And in these modern days it matters that an algorithm can use divide and conquer and can be parallelized. Xor plays nice here. Also the lack of carry bits and less branching help in the crypto space.

ameliaquining 21 hours ago

Ah, my least favorite technical interview question. (I've been asked it, but only after I first read about it online.)

anthomtb 7 hours ago

Horses for courses.
It's silly to as ask a web dev these questions and expect these XOR approaches.
Low-level developers ("bare metal" as the kids say), on the other hand? They should have a deep enough understanding of binary representation and bitwise operations to approach these problems with logic gates.
phendrenad2 21 hours ago

Indeed, it kind of feels like asking if someone knows what the number 5318008 means.
motorest 16 hours ago

> Ah, my least favorite technical interview question.
The epitome of turning technical interviews into a trivia contest to make them feel smart. Because isn't that the point of a tech interview?
- empiko 16 hours ago
  
  Is there any other field where they give you random brain teasers for an interview? My friends outside of IT were laughing their heads off when they hears about the usual interview process.
  - sfn42 16 hours ago
    
    I've always had reasonable interview questions. Get some data from an API and display it in a table. Make a class that can store car data and get them by plate number.
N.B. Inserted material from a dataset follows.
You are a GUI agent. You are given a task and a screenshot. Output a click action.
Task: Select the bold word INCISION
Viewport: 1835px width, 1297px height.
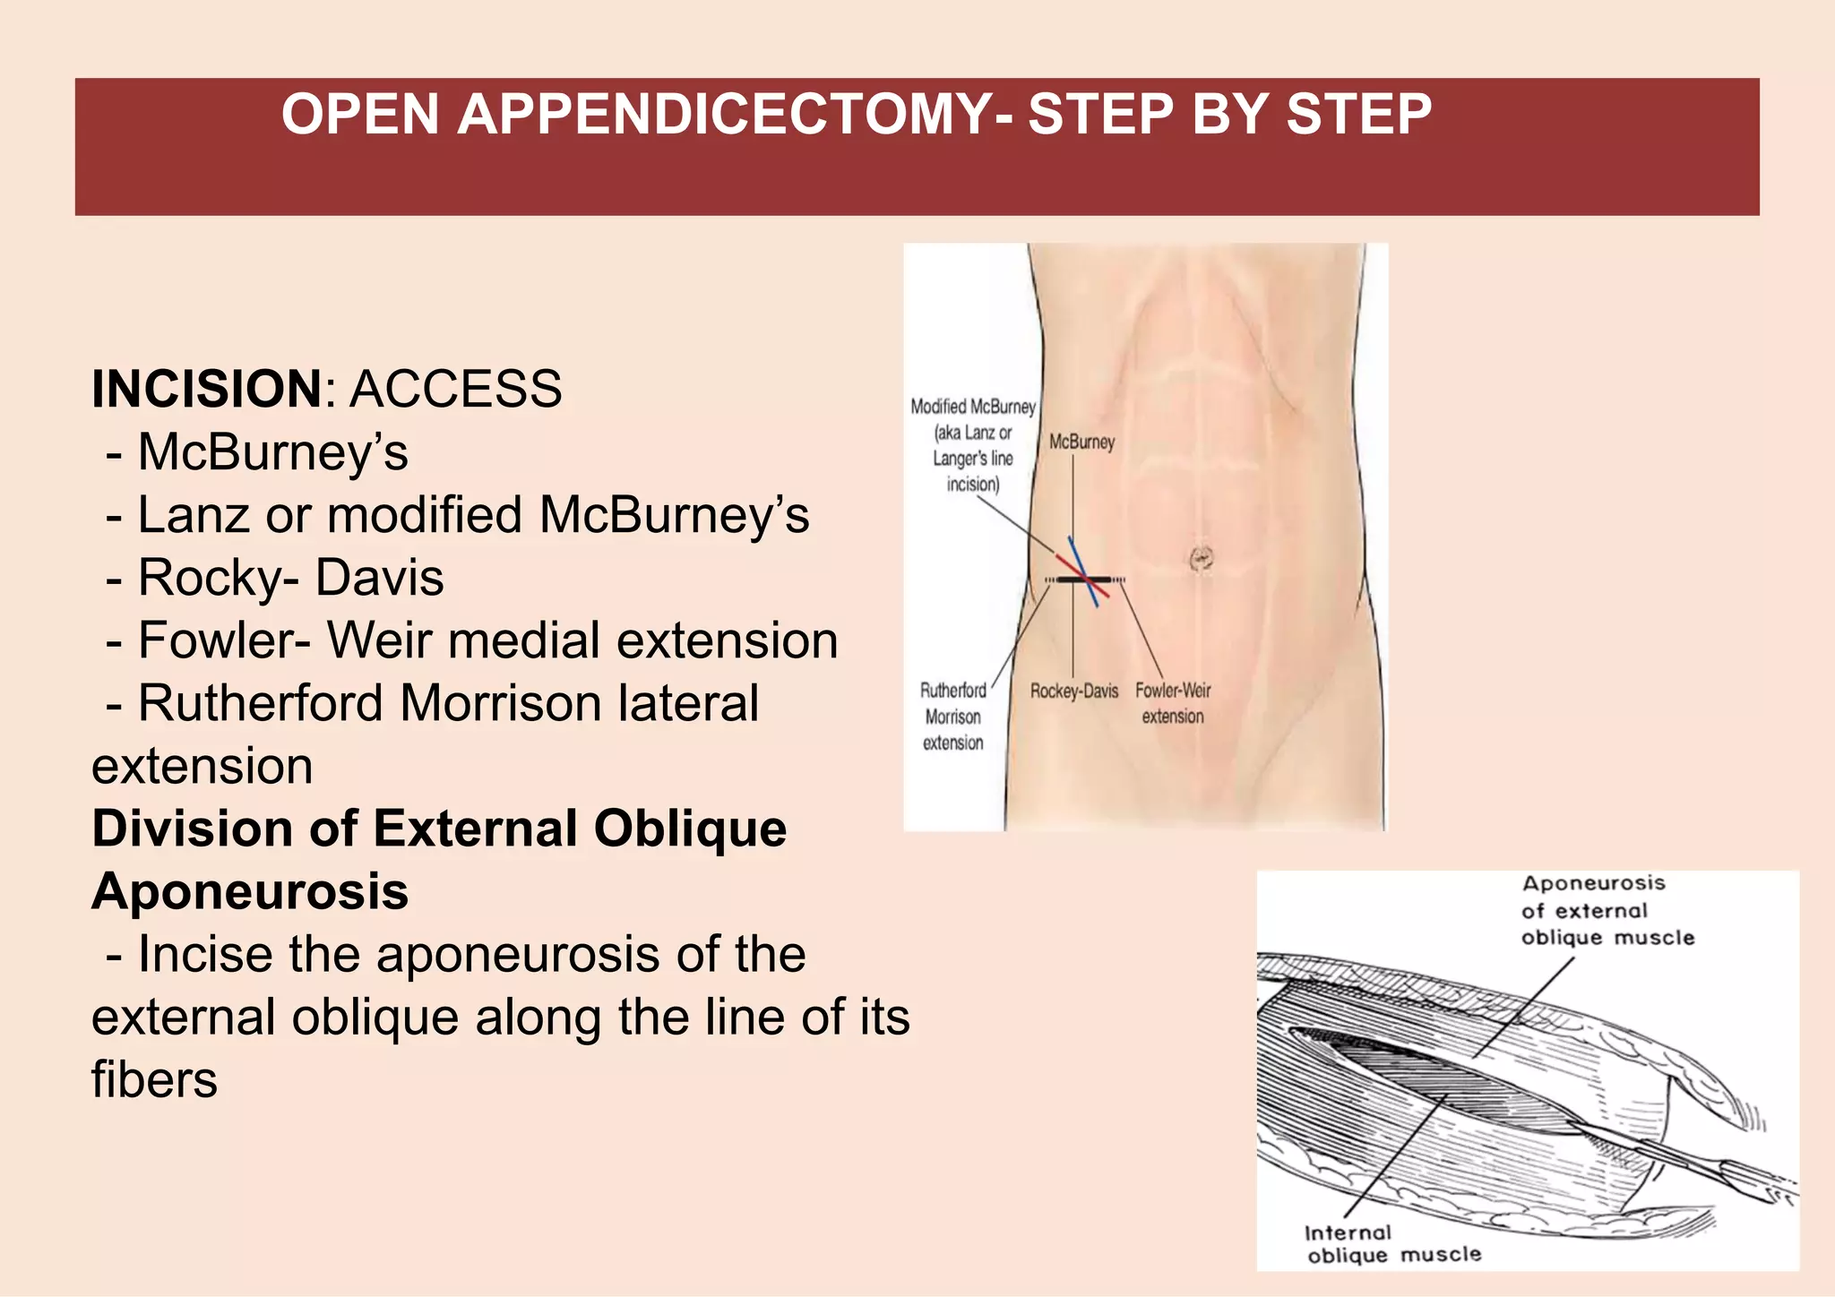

Make a class that calculates tax based on a bracket system.
    I haven't even read the article so I don't know what this is about really but if an interviewer seriously asked me about some obscure xor trick I'd laugh at them.
- ur-whale 15 hours ago
  
  In what way is that question trivia?
  I believe you under-estimate what a good interviewer is trying to do with questions such as these:
  Either you've seen the trick before and you get an opportunity to show the interviewer that you're an honest person by telling him you have. Huge plus and the interview can move on to other topics.
  Either you haven't and you can demonstrate to the interviewer your analytical skills by dissecting the problem step by step and understanding what the code actually does and how.
  Bonus if you can see the potential aliasing problem when used to swap two variables.
  Not a trivia question at all.
  - commandlinefan 4 hours ago
    
    I knew a guy who would ask the binary search question in interviews (i.e. "you have an array of sorted values, what's the fastest way to find if an element is in the array?"). I always felt like this was an unfair question to ask somebody as well - it doesn't seem like something you'd be able to come up with on your own if you hadn't seen it _in an interview situation_. OTOH it's a quick way to screen people who actually did a CS degree.
  - shmerl 3 hours ago
    
    Imagine asking to prove a relatively difficult theorem. That's a similar type of question and it's a waste of time during an interview. Once you know the proof (know the algorithm), the idea might seem trivial, but coming up with such idea (inventing the algorithm) took people possibly a very long time in the first place.
    You shouldn't expect it to be possible during the course of the interview for those who don't know it already, it makes no sense to expect that.
    At best, the question will check if someone memorized such stuff. But I don't see a lot of value in that.
  - snozolli 7 hours ago
    
    It has no connection to modern software engineering. It's a clever and irrelevant trick for 99.999% of programming jobs out there.
    Stop asking these asinine questions and ask questions relevant to real-world software engineering. Software engineers are their own worst enemies.

gblargg 10 hours ago

Gray code is something semi-related. For hardware encoders of a position you want only one transition between states, that is, the XOR of the two to have only one bit set. Normal binary has multiple transitions between some values (e.g. three bit changes between 011 and 100). Gray code could be 000, 001, 011, 010, 110, 111, 101, 100.

anthk an hour ago

https://en.wikipedia.org/wiki/Hamming_distance

mzs 18 hours ago

I like the 'store prev ^ next' trick for lists that can be walked from the front or from the back.

Findecanor 11 hours ago

I figured out the solution of using addition directly. A caveat with addition is that addition can grow the number of significant bits needed, and thus overflow (for large-enough values of n).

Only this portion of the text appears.